5. Summary and Discussion
 Climate model responses to various forcings were compared to observations in order to determine the causes for variability in global mean land temperature during 1880–2007. It was demonstrated that 76% of the variance in annual global mean land temperatures was caused by SST variations occurring over the world oceans. Most of the global SST variations, especially on multidecadal time scales, were themselves caused by external radiative forcing associated with greenhouse gas, aerosol, volcanic and solar forcing. Furthermore, the comparison of CMIP and AMIP simulations for 1880–2007 demonstrated that the externally forced variability in global mean land temperature occurred mainly via an indirect process involving first the ocean's response and subsequently their atmospheric impact, rather than through a direct local terrestrial response.
 It is perhaps not surprising that global sea surface temperatures act as a terrestrial thermostat. A similar relationship has been previously documented to occur over tropical land areas related to ENSO variability [Kumar et al., 2004], and continental warming occurring in recent decades has been shown to be a response largely to worldwide ocean warming [Hoerling et al., 2006; Compo and Sardeshmukh, 2008]. An unresolved question of further importance is whether certain regional SST changes are particularly effective in driving global mean land temperature. It has been suggested, for example, that the Atlantic Ocean may be effective in driving global land temperatures, especially on multidecadal time scales [Zhang et al., 2007; Kravtsov and Spannagle, 2008]. It is also unclear whether tropical oceans are more important than extratropical oceans, or whether SST variations occurring over the tropical warm pool regions may be especially relevant.

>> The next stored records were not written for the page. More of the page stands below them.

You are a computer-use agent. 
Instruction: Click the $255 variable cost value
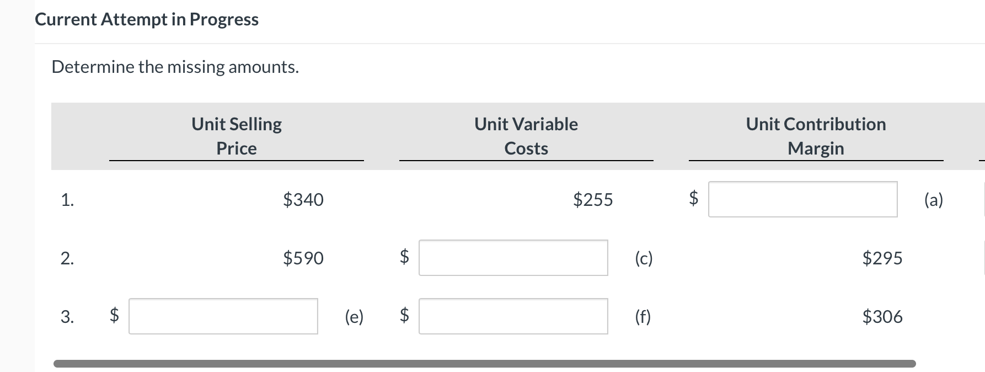[x=593, y=200]
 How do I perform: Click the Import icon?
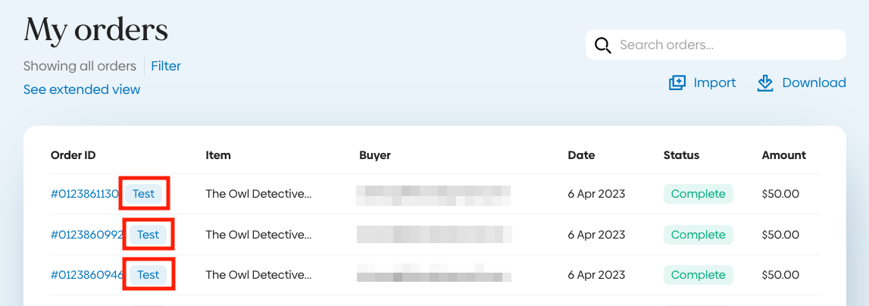click(x=677, y=83)
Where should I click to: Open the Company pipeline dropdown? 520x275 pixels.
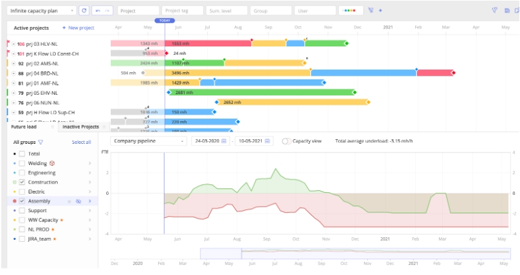pyautogui.click(x=149, y=141)
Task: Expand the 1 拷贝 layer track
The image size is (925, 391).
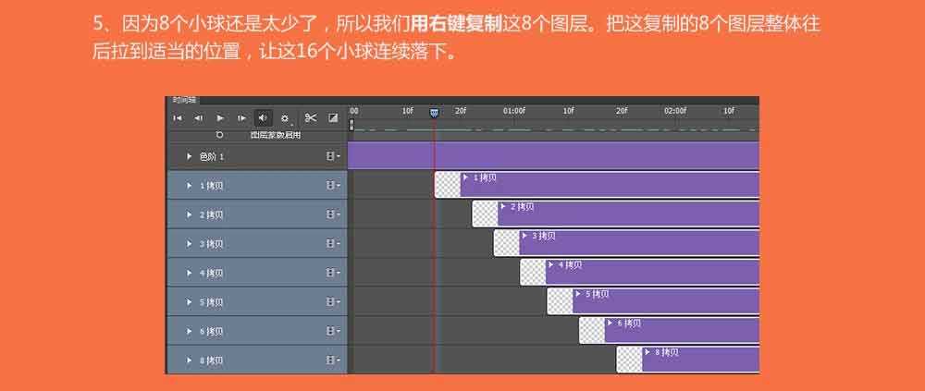Action: tap(190, 186)
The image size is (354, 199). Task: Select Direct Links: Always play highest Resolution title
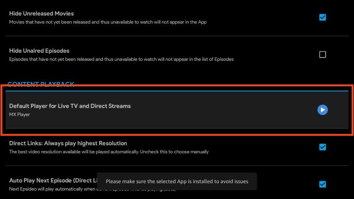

 Given global monitoring capabilities and advanced climate modeling tools, can the behavior of the global mean land temperature be anticipated for coming years and decades? What is the likelihood, for instance, that internally generated coupled ocean-atmosphere variations could drive colder global mean land temperatures and temporarily mask the externally forced warming trend? The answer to the question hinges on the expectation for global SSTs. In particular, colder than normal global SSTs would appear to be a necessary condition to cause coolness in terrestrial temperatures. In this regard, it is worth noting that 30 years have passed since global SSTs were last observed to be cooler than normal (1921–1970 climatology). Not coincidentally, an identical period has also passed since global mean land temperatures were also last cooler than normal. If one assumes that the 0.20°C standard deviation of annual global mean land temperature prior to the 1970s was the result of internal variability alone, then in light of the current warming amplitude of 0.8°C, an internally generated cold event of the magnitude of at least four times the standard deviation would be required for global mean temperature to be cooler than 1921–1970 mean. It is expected that a detailed analysis of the sources of variance in the time series of global mean land temperature will advance our capability to predict and to guide development of prediction systems for the annual and decadal variability.